Em estado grave

por Pedro Tadeu
João MeloJoão Melo

A relação dos humanos com os animais de estimação sempre me intrigou. Na antiguidade o gato caçava toda a bicharada, especialmente os ratos, a eterna praga dos celeiros. O cão era o guarda do clã ou servia de lambedor de dedos nos banquetes dos ricos. De prestadores de serviços passaram a seres “giros”, como provam os típicos nomes Tareco, Bobi, Piruças, Farrusco, Bolinhas… A migração de populações em direcção aos centros urbanos levou-os a confinarem-se em apartamentos, esvaziando os seus propósitos naturais. Num mundo superpovoado onde se desconfia do próximo, foram assumindo o papel antes reservado a humanos, convertendo-se em membros de pleno direito da família. Ganharam nomes de pessoas, tornou-se comum chamarem-se Gaspar, Óscar, Madalena… Os gatos não chateiam, apoderam-se da casa e vivem a atacar fios pendurados ou inimigos invisíveis. Os cães conseguem fazer os donos ir à rua na madrugada de um gélido inverno para urinar nas rodas dos carros, descobrir algo putrefacto, ladrar a um movimento ao longe, obrigar o homo sapiens a agachar-se e a apanhar o excremento do passeio. Uau, que admirável poder!

Se em vez de um canil, o incêndio de Santo Tirso tivesse acontecido num reptiliário, nem um traseiro se levantaria do sofá

Em troca dão-nos amor incondicional, sem julgamento e sem grande esforço da nossa parte, de tal modo se explica a devoção de Hitler à sua cadela. Os humanos possuem livre arbítrio, colocam desafios, potenciam decepções; os animais são o oposto, cómodos. A fraca capacidade de tolerar o imprevisível espírito humano leva os indivíduos mais susceptíveis à mágoa a preferirem refúgio emocional num amigo de quatro patas. Infelizmente a imaturidade de alguns donos vira-se contra o objecto da sua afeição, pois muitos abandonam-nos. Numa sociedade tão cheia de regras, os animais fornecem-nos igualmente saudáveis escapes. Os cães, por exemplo, encarnam o gozo da inconsciência, fazem o que gostaríamos de fazer: cheiram o cu uns dos outros, bebem água da sanita, comem porcarias da rua, mijam no sofá, montam-se na perna dos convidados e copulam livremente, yeah.

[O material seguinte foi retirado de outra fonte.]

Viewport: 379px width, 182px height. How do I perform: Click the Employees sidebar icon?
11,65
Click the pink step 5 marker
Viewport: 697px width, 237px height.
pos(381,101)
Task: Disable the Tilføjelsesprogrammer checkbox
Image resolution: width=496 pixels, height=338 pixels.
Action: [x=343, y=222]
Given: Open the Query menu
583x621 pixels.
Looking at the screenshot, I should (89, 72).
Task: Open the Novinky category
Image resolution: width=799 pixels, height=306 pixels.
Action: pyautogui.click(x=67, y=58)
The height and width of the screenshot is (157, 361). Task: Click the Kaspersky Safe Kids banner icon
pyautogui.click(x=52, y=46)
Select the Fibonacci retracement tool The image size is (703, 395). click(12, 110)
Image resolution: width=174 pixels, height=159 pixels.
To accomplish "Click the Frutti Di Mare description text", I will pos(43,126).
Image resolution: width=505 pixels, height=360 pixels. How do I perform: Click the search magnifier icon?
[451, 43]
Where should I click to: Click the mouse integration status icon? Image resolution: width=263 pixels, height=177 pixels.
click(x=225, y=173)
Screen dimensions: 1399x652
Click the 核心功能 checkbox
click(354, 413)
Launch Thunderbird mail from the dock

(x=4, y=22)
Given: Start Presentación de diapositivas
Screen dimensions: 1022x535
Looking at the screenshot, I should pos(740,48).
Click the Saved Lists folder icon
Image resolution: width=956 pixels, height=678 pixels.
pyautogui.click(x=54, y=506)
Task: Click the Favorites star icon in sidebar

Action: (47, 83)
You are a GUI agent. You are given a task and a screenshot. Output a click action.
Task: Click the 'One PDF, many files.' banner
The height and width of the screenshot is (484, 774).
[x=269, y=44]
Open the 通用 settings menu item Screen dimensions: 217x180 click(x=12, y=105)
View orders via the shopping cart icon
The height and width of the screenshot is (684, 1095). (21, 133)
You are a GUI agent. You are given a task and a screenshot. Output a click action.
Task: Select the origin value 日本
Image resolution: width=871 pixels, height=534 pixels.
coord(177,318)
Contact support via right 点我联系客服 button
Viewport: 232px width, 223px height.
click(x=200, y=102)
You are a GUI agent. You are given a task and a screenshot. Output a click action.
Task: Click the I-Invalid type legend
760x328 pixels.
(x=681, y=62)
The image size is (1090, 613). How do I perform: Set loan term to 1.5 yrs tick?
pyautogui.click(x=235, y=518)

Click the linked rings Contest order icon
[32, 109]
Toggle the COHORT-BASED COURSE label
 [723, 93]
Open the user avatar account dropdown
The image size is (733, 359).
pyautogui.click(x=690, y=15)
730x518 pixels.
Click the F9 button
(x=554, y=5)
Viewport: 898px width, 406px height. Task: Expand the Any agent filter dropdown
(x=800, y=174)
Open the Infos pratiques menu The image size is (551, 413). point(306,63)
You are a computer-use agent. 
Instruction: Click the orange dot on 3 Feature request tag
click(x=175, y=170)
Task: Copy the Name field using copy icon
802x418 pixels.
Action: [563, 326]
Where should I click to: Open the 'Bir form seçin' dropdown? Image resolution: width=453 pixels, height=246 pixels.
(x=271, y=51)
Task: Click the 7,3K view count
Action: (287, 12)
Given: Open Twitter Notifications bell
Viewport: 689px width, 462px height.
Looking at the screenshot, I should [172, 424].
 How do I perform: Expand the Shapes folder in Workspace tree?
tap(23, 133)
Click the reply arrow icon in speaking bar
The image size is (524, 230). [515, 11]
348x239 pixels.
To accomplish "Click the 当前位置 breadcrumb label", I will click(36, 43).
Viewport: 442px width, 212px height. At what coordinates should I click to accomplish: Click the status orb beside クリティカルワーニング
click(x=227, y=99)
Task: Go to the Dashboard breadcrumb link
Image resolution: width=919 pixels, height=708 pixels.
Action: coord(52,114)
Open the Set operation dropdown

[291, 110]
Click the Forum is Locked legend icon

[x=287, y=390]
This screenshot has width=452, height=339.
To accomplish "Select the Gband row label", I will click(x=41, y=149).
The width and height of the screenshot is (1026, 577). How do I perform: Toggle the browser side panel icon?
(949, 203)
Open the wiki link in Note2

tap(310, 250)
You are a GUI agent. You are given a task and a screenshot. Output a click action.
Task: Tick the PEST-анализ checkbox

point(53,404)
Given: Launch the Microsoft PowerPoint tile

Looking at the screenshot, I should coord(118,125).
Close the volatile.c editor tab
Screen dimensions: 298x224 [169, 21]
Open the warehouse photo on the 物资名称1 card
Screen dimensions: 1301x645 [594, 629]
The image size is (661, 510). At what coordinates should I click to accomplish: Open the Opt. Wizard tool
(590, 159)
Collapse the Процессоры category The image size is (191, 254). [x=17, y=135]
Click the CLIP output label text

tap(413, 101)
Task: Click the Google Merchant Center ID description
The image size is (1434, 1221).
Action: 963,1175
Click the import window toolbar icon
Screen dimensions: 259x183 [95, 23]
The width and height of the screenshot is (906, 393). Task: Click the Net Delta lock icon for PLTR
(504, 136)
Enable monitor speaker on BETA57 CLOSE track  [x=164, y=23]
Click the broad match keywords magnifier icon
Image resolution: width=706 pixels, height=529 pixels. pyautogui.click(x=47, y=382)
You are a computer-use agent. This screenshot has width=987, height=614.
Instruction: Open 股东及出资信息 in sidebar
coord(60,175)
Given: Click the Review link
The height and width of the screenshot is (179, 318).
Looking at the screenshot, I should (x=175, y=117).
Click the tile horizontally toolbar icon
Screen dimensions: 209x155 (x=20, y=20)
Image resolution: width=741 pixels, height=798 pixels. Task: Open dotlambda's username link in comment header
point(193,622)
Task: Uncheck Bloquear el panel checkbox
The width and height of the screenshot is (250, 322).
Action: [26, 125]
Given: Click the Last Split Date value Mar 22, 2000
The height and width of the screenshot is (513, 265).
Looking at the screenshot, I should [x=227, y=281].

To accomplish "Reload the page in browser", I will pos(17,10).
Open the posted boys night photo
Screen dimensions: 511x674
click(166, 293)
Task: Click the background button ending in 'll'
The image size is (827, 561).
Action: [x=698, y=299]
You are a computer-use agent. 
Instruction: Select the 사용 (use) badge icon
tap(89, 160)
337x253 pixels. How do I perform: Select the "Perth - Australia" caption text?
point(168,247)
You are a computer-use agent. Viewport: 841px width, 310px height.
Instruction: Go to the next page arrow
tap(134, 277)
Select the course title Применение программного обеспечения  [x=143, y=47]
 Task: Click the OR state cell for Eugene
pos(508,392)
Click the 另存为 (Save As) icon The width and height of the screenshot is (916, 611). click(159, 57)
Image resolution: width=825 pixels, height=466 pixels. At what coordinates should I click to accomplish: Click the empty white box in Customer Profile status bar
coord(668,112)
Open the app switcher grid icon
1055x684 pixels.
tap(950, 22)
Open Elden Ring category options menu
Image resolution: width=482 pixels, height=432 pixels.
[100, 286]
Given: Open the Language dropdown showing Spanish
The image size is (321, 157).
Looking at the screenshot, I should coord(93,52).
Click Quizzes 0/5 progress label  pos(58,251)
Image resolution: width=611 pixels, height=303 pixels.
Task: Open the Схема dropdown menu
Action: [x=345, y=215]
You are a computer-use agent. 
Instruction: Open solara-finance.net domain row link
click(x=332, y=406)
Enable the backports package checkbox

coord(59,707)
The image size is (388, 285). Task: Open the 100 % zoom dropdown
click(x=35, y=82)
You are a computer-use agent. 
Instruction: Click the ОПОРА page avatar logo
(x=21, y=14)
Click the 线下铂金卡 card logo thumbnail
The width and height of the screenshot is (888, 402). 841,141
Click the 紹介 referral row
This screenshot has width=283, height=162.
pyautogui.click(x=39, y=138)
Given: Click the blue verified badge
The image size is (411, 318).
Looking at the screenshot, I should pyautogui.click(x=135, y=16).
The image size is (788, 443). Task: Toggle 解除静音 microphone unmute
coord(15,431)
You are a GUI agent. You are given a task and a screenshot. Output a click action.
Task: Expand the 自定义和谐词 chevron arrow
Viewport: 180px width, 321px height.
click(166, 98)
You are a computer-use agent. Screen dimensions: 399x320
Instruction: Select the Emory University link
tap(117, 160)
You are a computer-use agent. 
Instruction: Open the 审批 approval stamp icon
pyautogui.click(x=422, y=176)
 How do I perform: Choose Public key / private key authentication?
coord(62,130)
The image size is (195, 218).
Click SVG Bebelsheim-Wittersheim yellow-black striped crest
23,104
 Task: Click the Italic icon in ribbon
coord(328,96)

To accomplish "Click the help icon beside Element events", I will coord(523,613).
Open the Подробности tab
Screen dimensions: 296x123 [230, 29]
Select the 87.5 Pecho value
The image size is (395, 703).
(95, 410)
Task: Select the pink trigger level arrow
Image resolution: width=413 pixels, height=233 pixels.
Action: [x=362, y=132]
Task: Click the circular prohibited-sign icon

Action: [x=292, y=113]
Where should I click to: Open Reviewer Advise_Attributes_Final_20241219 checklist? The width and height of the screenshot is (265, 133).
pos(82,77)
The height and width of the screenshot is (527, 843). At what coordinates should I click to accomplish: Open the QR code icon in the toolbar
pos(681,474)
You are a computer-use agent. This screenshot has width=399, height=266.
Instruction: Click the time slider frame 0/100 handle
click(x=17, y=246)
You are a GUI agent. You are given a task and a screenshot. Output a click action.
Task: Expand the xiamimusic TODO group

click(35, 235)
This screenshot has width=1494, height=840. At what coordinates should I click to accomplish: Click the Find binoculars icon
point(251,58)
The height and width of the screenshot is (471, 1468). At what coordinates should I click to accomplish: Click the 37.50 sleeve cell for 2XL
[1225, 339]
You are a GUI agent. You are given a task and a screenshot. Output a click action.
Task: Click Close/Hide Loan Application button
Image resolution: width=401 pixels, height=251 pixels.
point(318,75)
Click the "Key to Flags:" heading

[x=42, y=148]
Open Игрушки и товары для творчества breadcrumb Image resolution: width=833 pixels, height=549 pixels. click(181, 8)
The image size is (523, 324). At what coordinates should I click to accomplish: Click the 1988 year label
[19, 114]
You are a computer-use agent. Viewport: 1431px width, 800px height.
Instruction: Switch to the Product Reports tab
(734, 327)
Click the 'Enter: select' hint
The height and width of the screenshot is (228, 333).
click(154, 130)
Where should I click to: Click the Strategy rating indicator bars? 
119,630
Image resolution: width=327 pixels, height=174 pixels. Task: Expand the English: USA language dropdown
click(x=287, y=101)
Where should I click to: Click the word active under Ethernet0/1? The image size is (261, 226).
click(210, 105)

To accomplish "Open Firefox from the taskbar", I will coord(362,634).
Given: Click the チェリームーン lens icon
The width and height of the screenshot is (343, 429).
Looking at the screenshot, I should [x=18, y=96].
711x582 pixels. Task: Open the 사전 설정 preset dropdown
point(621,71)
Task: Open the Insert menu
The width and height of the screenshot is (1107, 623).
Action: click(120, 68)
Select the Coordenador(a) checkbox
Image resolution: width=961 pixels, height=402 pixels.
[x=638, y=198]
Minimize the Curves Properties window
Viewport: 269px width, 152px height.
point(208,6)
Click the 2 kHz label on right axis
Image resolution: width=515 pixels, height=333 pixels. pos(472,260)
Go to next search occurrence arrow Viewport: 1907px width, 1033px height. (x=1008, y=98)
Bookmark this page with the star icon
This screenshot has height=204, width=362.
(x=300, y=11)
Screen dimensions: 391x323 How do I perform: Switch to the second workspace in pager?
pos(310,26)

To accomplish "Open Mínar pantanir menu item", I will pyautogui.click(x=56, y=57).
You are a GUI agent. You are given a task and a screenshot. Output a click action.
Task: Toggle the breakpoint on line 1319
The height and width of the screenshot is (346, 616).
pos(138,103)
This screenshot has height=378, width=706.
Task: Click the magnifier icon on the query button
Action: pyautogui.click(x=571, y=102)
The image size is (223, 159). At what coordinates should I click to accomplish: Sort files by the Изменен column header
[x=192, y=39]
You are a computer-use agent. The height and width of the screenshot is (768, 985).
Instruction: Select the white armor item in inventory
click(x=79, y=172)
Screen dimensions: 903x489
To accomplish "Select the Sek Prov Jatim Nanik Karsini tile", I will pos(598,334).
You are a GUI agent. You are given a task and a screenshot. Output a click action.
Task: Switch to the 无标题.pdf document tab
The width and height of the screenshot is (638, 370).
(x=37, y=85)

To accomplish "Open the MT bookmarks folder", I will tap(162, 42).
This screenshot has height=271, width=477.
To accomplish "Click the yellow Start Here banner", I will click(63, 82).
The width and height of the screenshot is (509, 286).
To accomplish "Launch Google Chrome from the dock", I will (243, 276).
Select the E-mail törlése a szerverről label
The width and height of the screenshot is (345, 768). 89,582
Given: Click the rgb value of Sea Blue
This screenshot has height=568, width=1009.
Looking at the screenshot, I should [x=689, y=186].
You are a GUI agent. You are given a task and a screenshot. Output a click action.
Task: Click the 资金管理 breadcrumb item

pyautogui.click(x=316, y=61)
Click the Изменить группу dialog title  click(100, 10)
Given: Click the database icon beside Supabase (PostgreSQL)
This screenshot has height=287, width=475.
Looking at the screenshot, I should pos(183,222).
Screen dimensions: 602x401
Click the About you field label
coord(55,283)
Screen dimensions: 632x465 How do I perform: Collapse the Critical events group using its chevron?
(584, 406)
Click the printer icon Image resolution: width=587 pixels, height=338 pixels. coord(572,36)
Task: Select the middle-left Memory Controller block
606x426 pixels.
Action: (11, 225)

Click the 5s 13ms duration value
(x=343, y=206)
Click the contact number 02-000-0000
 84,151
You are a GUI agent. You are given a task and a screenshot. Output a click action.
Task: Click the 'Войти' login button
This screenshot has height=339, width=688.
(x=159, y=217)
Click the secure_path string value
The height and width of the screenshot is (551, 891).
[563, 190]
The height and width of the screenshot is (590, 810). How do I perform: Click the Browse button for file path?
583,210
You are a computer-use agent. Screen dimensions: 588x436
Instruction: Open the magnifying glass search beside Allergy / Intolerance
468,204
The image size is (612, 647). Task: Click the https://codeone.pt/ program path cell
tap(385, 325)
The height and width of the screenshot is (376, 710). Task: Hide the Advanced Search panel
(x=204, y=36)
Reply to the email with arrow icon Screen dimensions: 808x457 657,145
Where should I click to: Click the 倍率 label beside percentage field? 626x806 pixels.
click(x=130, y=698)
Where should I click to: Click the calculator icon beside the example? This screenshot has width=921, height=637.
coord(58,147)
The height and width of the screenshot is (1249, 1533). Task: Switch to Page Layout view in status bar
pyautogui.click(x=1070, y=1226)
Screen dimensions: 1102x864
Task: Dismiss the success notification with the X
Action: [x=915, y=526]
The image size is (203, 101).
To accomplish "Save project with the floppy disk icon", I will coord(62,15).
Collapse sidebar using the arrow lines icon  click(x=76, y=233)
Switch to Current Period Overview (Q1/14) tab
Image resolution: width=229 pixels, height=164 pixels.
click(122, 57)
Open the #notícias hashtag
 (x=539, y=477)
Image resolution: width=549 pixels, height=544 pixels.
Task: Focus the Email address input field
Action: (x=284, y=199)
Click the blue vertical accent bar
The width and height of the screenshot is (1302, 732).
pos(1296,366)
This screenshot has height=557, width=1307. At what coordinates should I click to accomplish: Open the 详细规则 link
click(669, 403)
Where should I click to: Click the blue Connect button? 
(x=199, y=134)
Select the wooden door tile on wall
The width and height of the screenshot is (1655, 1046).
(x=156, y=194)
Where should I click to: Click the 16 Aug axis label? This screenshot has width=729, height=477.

Evoluímos no trato com a criação e sinceramente celebro todos os avanços civilizacionais, mas ainda somos demasiado irresponsáveis. Na essência o estatuto especial dos animais de companhia não corresponde a um genuíno respeito por todas as formas de vida, apenas às favoritas. Talvez o fito seja explorar comercialmente a nossa visão antropocêntrica, agora na versão do século XXI, infantilizada. Nunca vi um gato caçar uma vitela, e se uma empresa produzisse latinhas gourmet de carne de rato, ninguém comprava porque temos nojo disso, não o Fluffy. Homens feitos divertindo-se a torturar um bovino para gáudio de uma plateia de seres racionais faz tanto sentido como ter um pénis na testa; contudo esta palhaçada mantém-se enquanto movimentar sectores da economia, vai-se justificando pela “tradição”. A ideia de consumir carne de cão repugna-me, no entanto resulta só da minha cultura, além de que numa perspectiva económica seria estúpido comer milhões de utentes de veterinários, cuidados de beleza, alimentação específica, etc. A destruição de habitats da vida selvagem perpetra-se fora do nosso espaço quotidiano, longe da vista, longe do coração; depois estranhamos sofrer na pele os seus efeitos, e basta mencionar um, os vírus.

Se em vez de um canil, o incêndio de Santo Tirso tivesse acontecido num reptiliário, nem um traseiro se levantaria do sofá, quanto mais uma manifestação; se fosse num aviário ou numa exploração suína estaríamos a falar de prejuízos financeiros do proprietário. Assim foram 54 animais mortos, “2 em estado grave”, e um destes, escutei eu nas notícias do dia seguinte, faleceu. Espero que não tenha sido o Tomás… Entretanto esqueci-me do número de mortos por covid-19 desse dia, cinco, dez velhos rabugentos? Não vi rostos, desconheço as histórias das vítimas. Os focinhitos dos inocentes peludos vi, geraram compaixão, eventualmente um ou outro manifestante chegou a sonhar com a presença do Marcelo. Estou convencido da justeza e das boas intenções dessas pessoas, todavia o respeito que um animal nos merece varia consoante a empatia ou utilidade, é cultural e oportunista. E quando a humanização de uma espécie se estica até ao delírio, quem está em estado grave é a humanidade, logo, os animais também.